Nos dias 8 e 11 de maio foram disponibilizados os acórdãos do STF, apreciando os vários embargos declaratórios que haviam sido opostos no RE nº 638.115, que trata da incorporação de quintos do período 1998-2001.

No julgamento original, em 19.03.2015, o Supremo já havia modulado os efeitos, para desobrigar a devolução dos valores recebidos de boa-fé pelos servidores.  Através dos embargos agora julgados, houve também modulação para assegurar a continuidade do pagamento para todos aqueles que estejam recebendo a vantagem por força de decisão judicial ou administrativa.

Conforme o voto médio do Relator, que prevaleceu, são três situações diferentes. Quem recebe por força de decisão judicial transitada em julgado tem incorporação definitiva. Quem recebe por força de decisão judicial não transitada em julgado ou por decisão administrativa terá os pagamentos mantidos, mas seu valor será absorvido/compensado com futuros reajustes ou aumentos.

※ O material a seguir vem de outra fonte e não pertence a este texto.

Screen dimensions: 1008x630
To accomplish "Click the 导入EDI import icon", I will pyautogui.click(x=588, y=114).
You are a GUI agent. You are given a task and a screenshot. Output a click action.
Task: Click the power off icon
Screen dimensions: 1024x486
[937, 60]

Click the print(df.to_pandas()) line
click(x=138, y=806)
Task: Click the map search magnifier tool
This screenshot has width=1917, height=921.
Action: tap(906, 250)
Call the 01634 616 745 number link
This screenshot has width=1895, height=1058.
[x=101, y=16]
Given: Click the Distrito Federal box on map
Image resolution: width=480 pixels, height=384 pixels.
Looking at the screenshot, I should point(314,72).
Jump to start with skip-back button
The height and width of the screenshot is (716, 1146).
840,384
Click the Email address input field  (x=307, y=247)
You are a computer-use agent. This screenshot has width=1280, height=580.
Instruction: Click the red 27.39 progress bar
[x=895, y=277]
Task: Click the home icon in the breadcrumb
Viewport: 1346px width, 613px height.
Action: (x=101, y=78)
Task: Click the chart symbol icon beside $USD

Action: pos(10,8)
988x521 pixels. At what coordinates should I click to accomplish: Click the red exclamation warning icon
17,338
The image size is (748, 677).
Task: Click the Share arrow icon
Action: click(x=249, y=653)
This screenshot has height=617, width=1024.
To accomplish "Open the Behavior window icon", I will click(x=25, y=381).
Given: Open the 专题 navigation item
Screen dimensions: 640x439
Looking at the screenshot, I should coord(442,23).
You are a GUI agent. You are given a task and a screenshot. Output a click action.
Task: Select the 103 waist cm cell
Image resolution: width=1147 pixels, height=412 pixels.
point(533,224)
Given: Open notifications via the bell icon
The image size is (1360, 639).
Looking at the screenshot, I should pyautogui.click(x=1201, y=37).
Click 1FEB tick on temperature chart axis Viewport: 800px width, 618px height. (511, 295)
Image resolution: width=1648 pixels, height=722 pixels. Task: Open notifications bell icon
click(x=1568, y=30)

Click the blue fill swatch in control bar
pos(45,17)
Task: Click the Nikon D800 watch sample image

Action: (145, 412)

O STF também ressalvou a hipótese dos pagamentos decorrentes de decisão judicial transitada em julgado serem objeto de ação rescisória, caso a caso e quando for cabível.

O Sintrajusc, que atua desde o início como “amicus curiae”, foi uma das entidades proponentes dos embargos declaratórios agora acolhidos. De acordo com Pedro Pita Machado, sócio da PITA MACHADO ADVOGADOS, que assessora a entidade, a manutenção dos pagamentos foi uma vitória muito importante. “Pela decisão original, os quintos deveriam ser retirados dos contracheques imediatamente, trazendo enormes prejuízos para os servidores. Em uma luta conjunta com as demais entidades, sensibilizamos os Ministros do Supremo sobre a necessidade de garantir segurança jurídica, modulando os efeitos da decisão”.

NOVOS EMBARGOS

O Sintrajusc apresentou na segunda-feira, 18 de maio, nossos embargos declaratórios. Também embargaram a Condsef e o Sindserf.

A medida foi necessária porque a modulação de efeitos foi decidia em 18.12.2019, enquanto o julgamento de inconstitucionalidade já havia ocorrido em 19.03.2015. Nesse interregno – explica Pedro Pita – algumas pessoas tiveram cessado o pagamento dos quintos, a maioria delas por decisões do TCU em processos de aposentadoria.

De acordo com as entidades embargantes, é preciso deixar claro que a modulação de efeitos é para todos aqueles que recebiam a vantagem em março de 2015, quando do primeiro julgamento, e não apenas os que ainda recebiam em dezembro de 2019, sob pena de prejudicar duplamente quem teve a vantagem cassada antes da nova modulação.

Os advogados alertam, porém, para o risco destes últimos embargos não serem apreciados. Apesar da previsão expressa do art. 138 do Novo CPC, há uma tendência do STF de não aceitar embargos quando apresentados apenas pelos amici curiae, sem que haja igual medida por iniciativa da parte, diz Pita.